* [Work order]: What is the count of lines below that include "named"? Reply with nothing else.

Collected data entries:

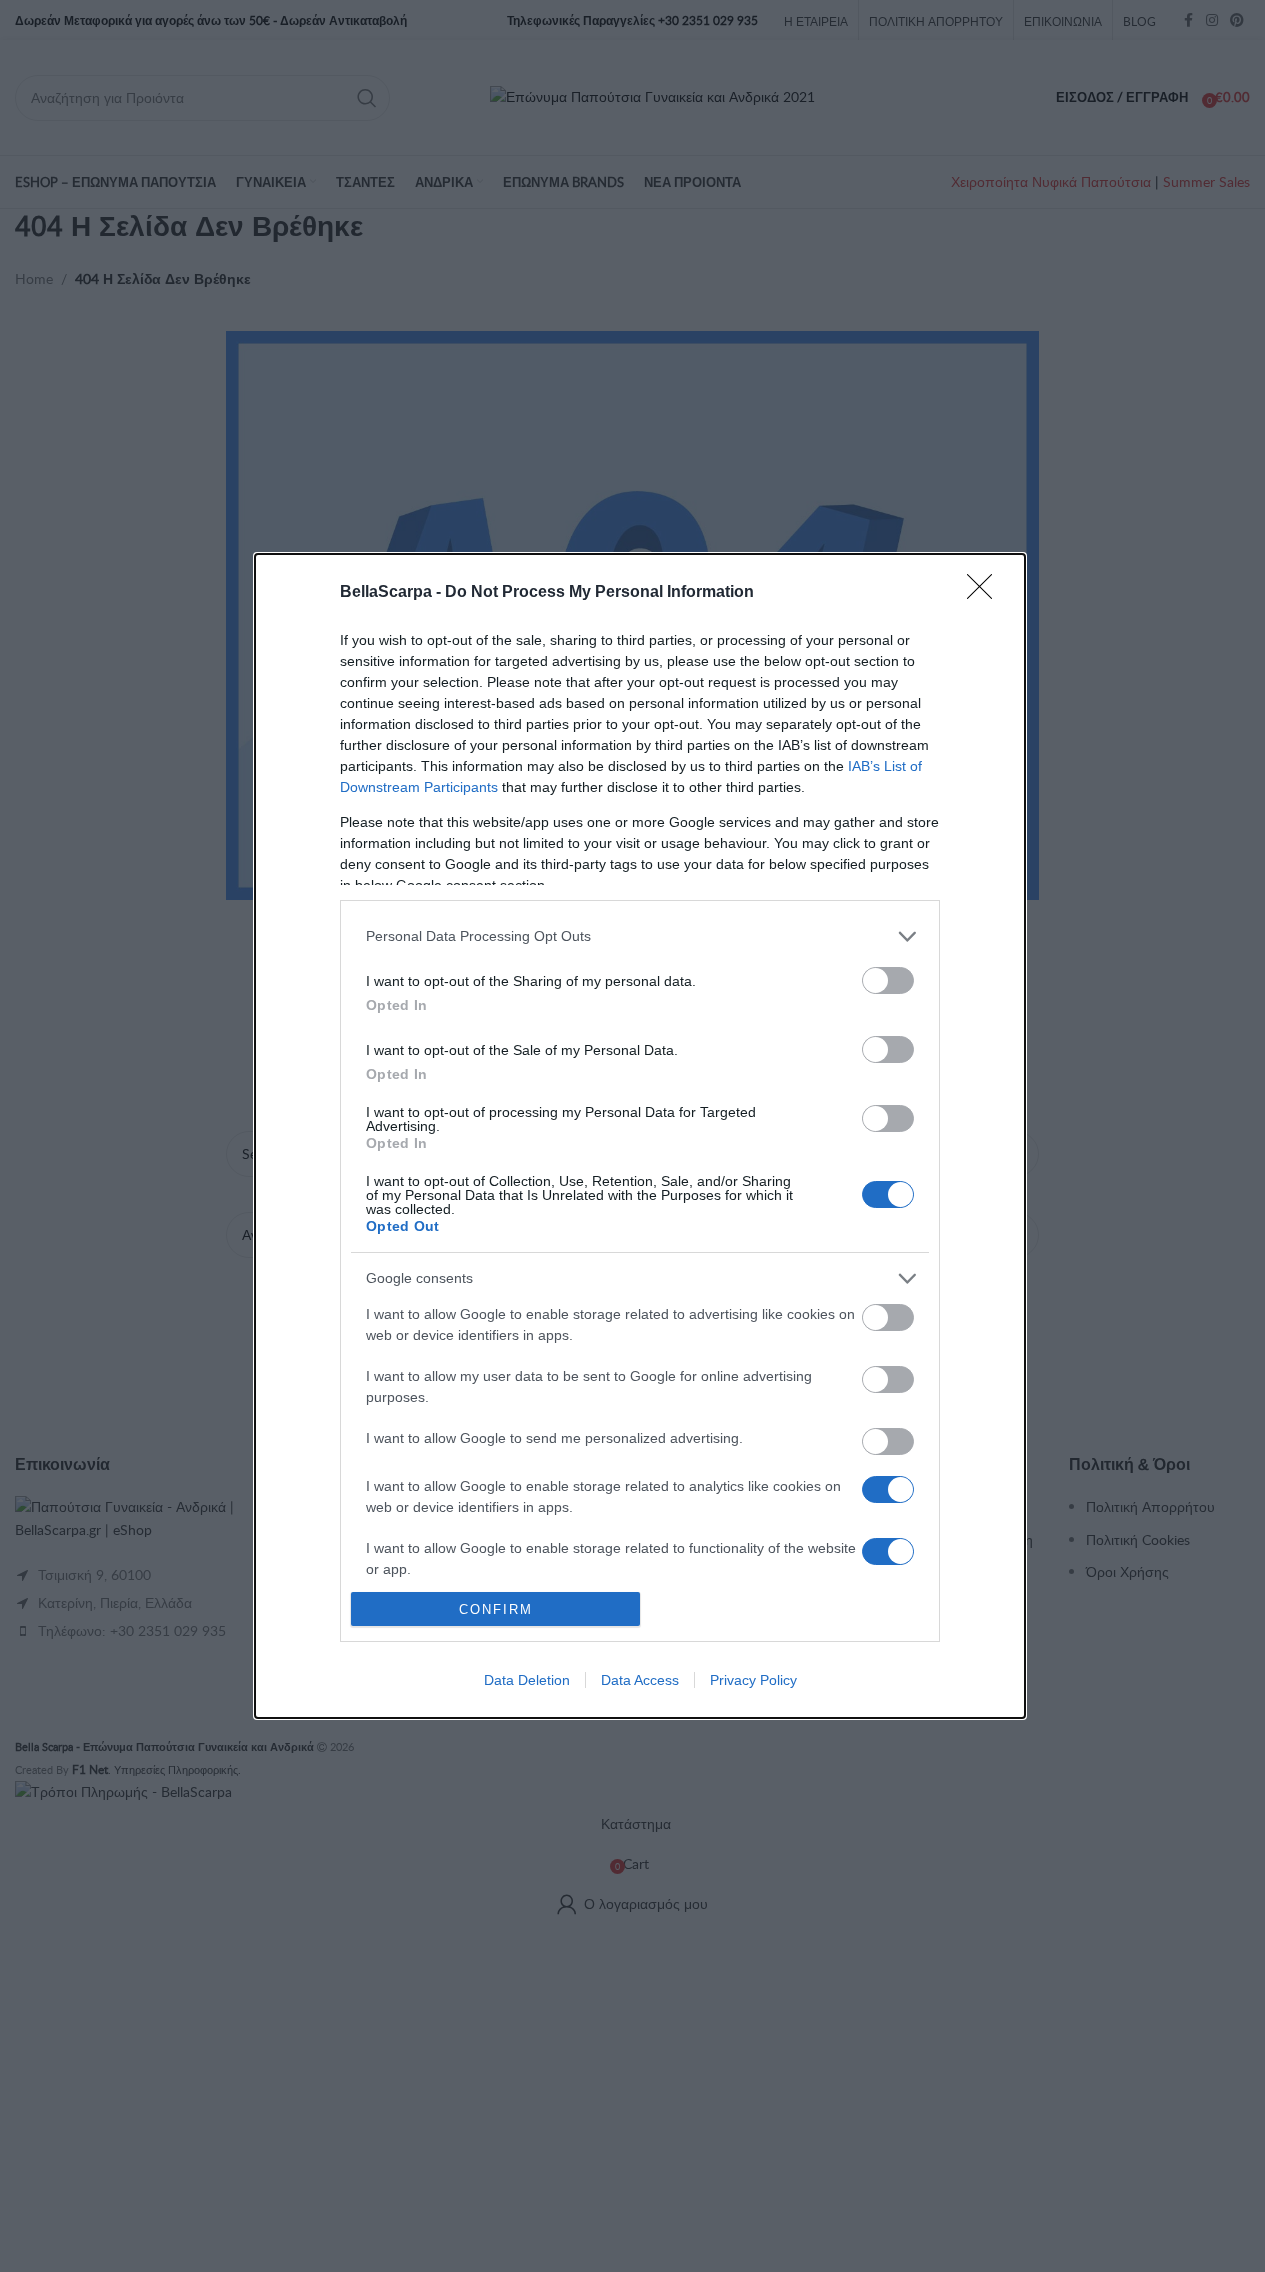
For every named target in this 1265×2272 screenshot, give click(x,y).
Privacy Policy (753, 1680)
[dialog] (640, 1136)
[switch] (888, 980)
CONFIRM (496, 1609)
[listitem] (640, 936)
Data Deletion (527, 1680)
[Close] (986, 593)
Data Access (640, 1680)
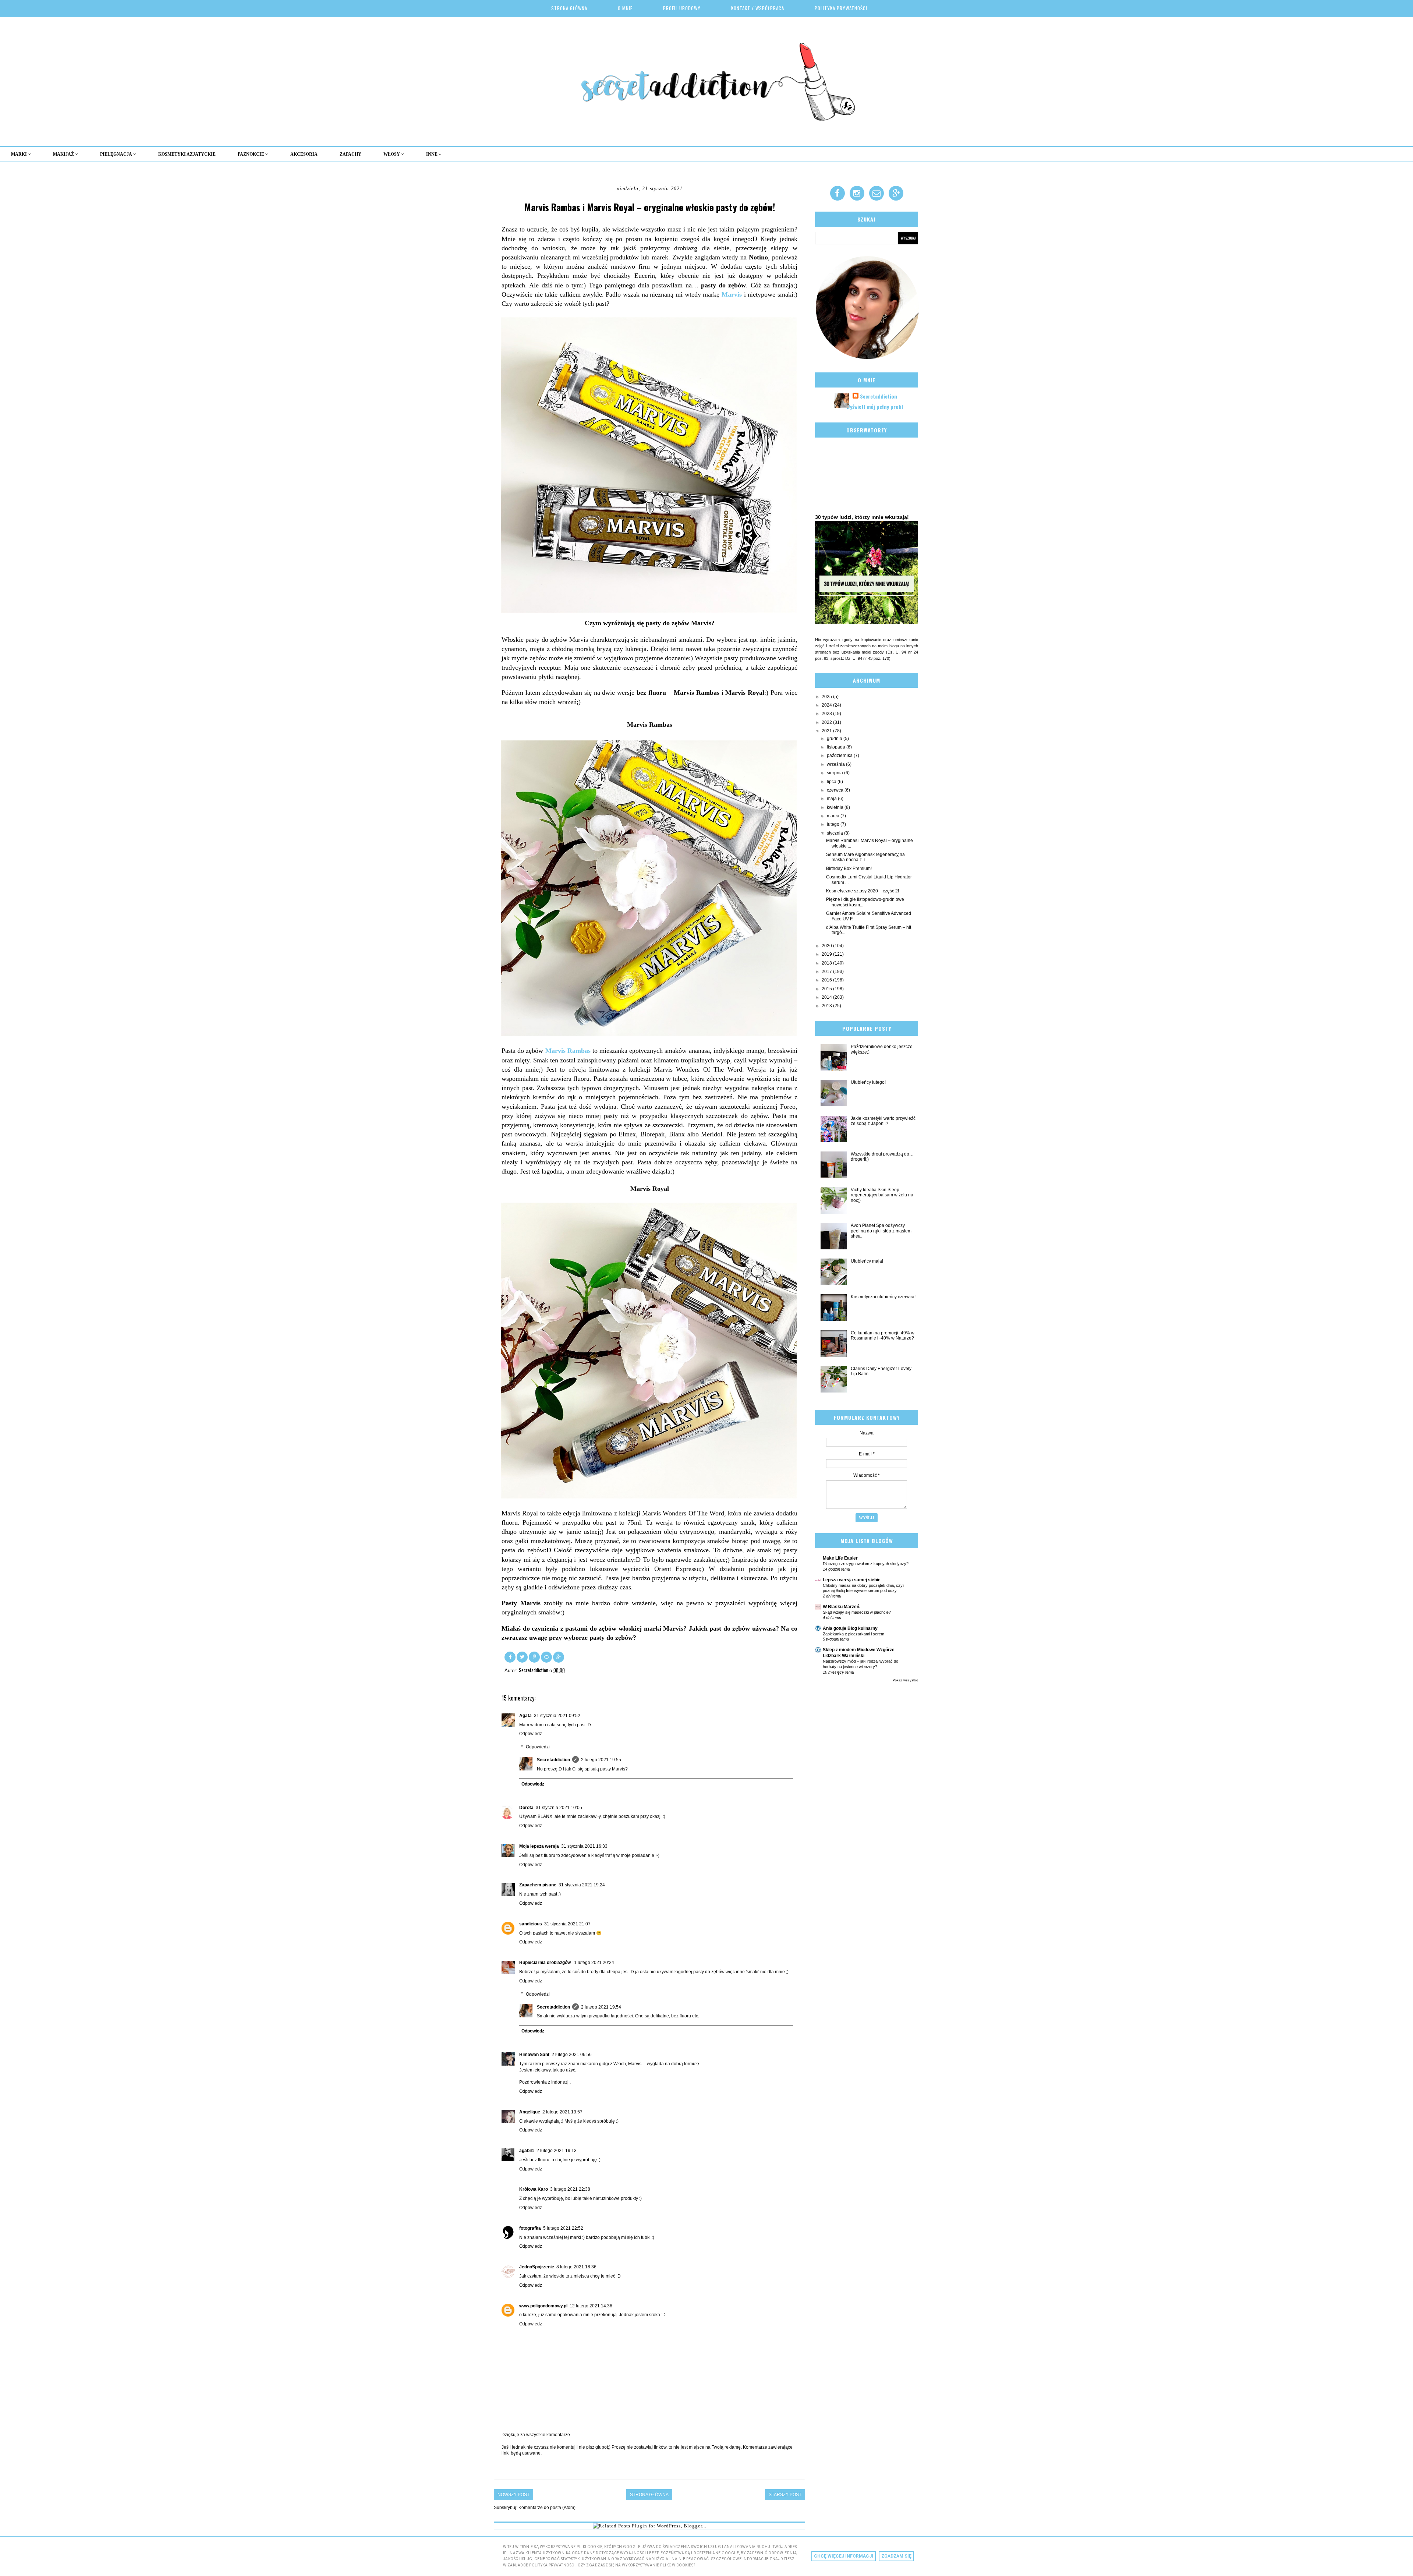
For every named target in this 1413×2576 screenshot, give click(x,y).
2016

* [Expected output]: 2